10 février 2019 § Commentaires fermés sur Deux anecdotes manichéennes § permalien
Désœuvré l’autre jour, je feuilletais les pages virtuelles qu’offre internet. Outil fantastique à qui sait le dominer sans s’abandonner à l’accoutumance telle une drogue. Nous avions autrefois et encore la télévision dans les images de laquelle beaucoup se sont noyés. À chaque époque les inventions, les progrès ont su jouer ces rôles de succédanés d’existence où des générations se sont perdues alors que d’autres ont su y trouver les chemins menant vers de nouveaux horizons.
Il ne peut en être autrement, l’intelligence humaine étant duale, partie progressiste, partie réactionnaire.
Naviguant donc sur cette mer où derrière chaque vague scintillent de multiples perles, alors que je ne cherchais rien, faisant preuve ainsi de sérendipité, je tombais sur les premiers numéros du journal Détective.
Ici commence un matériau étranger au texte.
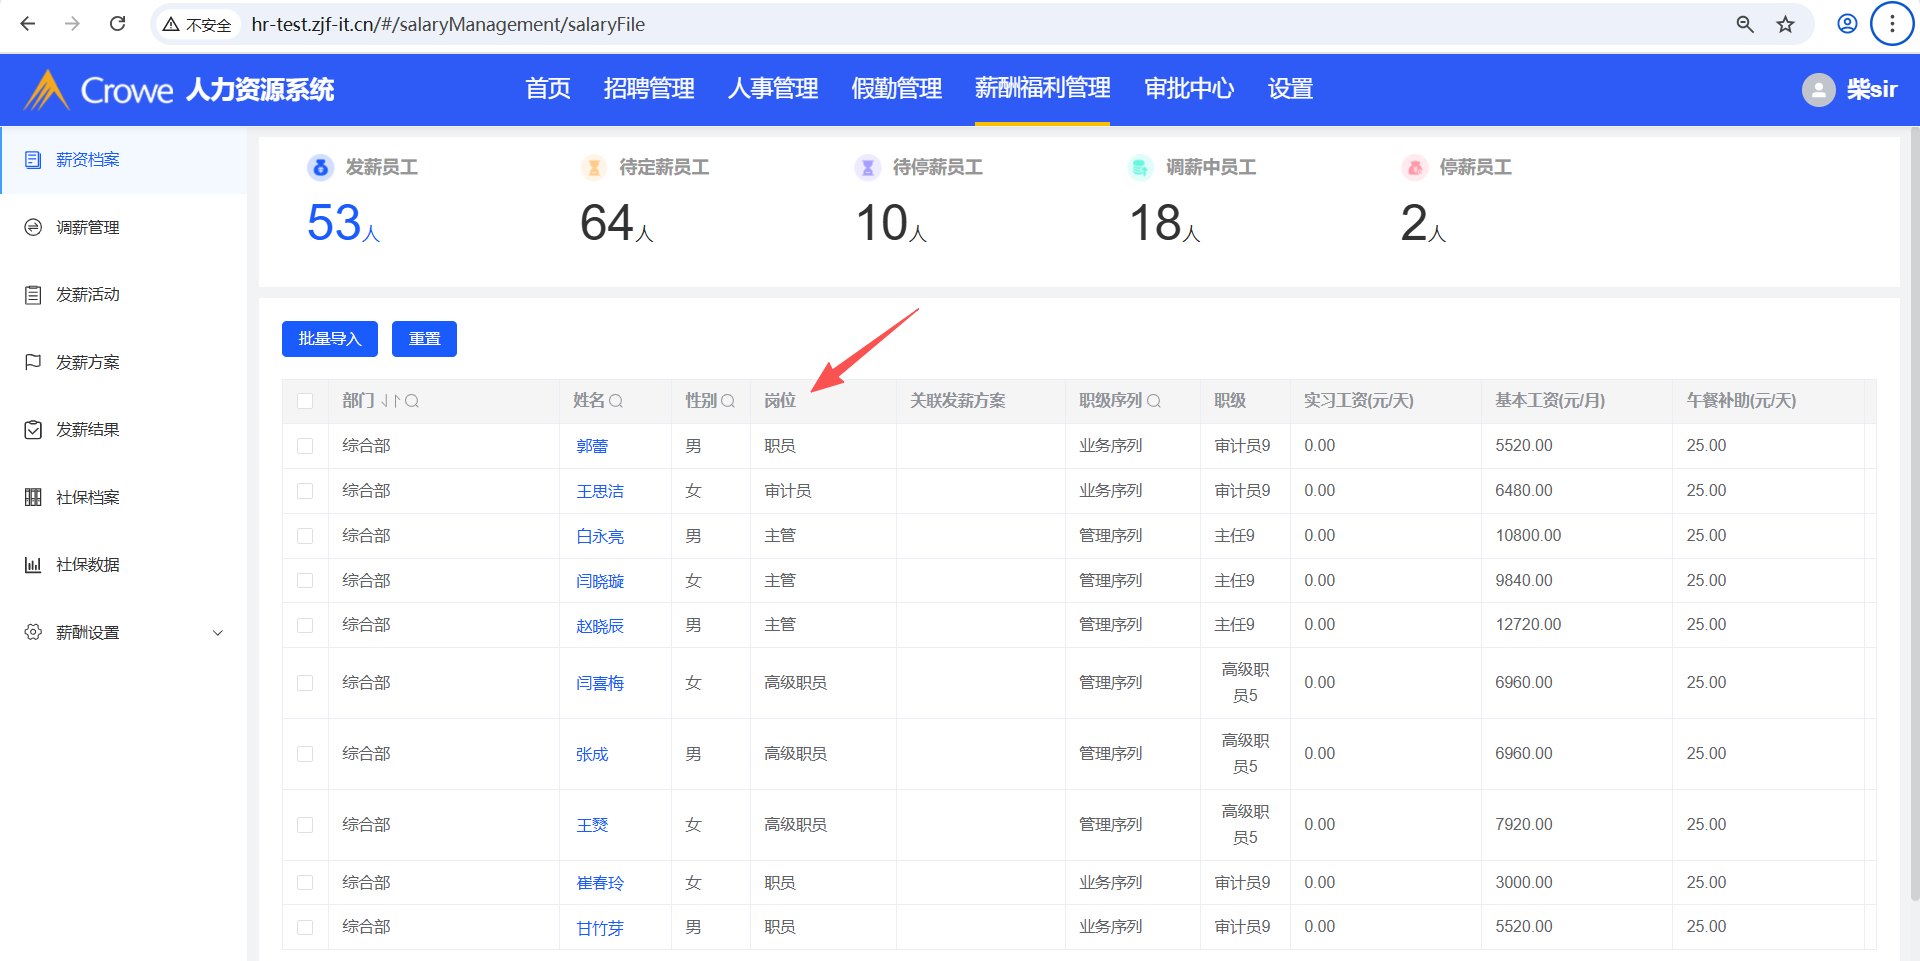Click the 批量导入 button
The height and width of the screenshot is (961, 1920).
(x=329, y=339)
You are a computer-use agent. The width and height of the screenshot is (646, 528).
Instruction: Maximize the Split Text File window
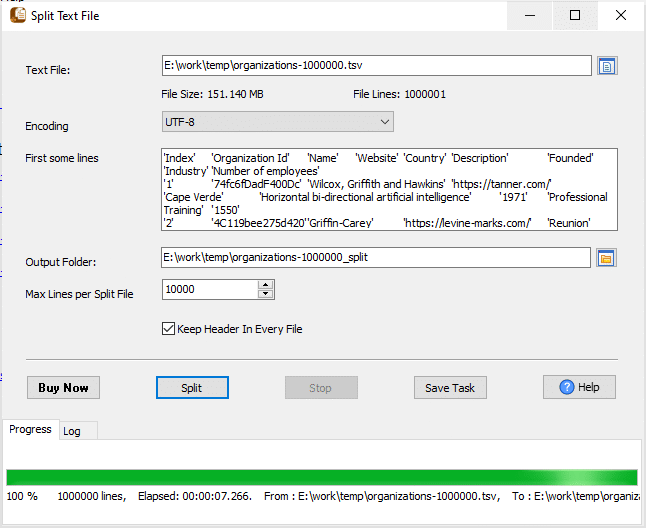(575, 16)
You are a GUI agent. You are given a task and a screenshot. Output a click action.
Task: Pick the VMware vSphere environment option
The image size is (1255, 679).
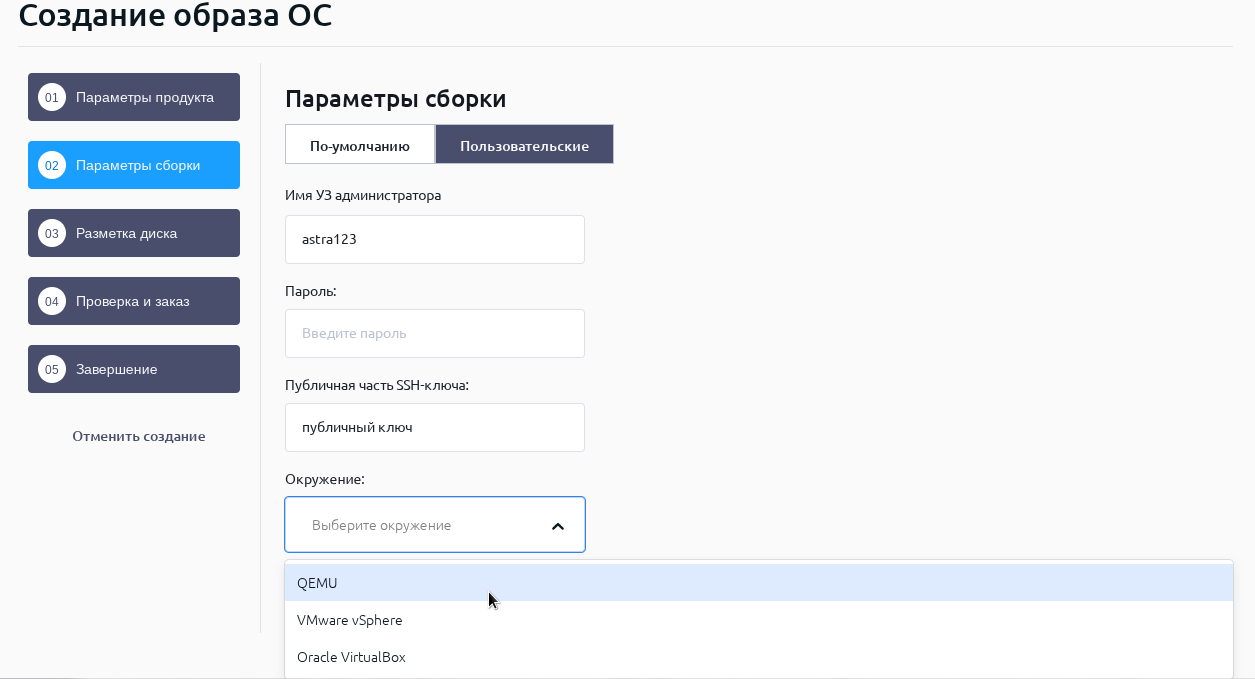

Les premières parutions datent de 1928, désormais numérisées par la BiLiPo, établissement dédié aux littératures policières.
Deux entrefilets captèrent mon attention.
Le premier, dans le numéro 1 du 1er novembre 1928, rapportait l’exécution dans la cour de la Santé d’un nommé Charrier qu’assistait l’aumônier qui gémissait, sanglotait en priant pour le condamné qui lui répondit que ça n’en valait pas la peine. À peine la tête roulait-elle dans le panier que l’aumônier, se séchant les yeux, se tourna vers les journalistes leur demandant, dans leurs comptes rendus, de ne pas estropier son nom qui s’écrivait avec deux » s « .
Étonnant qu’un homme de Dieu puisse s’émouvoir de son nom écorché plus que de voir son prochain coupé en deux. Ce devait pourtant être une âme charitable et compatissante comme le recommande la religion qu’il était censé représenter.
Le second, dans le numéro 9 de décembre de la même année, relatait le dilemme d’un juge d’instruction du tribunal de Versailles qui, après avoir fait écrouer une femme ayant avoué plus de trois cents avortements, n’osa aller plus avant dans ses investigations, non tant par crainte de manquer de place dans la salle d’audience d’un tel procès éventuel, mais tout bonnement parce que les clientes de la matrone (au sens ancien de sage-femme) étaient issues de la haute couture parisienne ainsi que du monde artistique, certaines étant les plus grandes vedettes théâtrales du moment.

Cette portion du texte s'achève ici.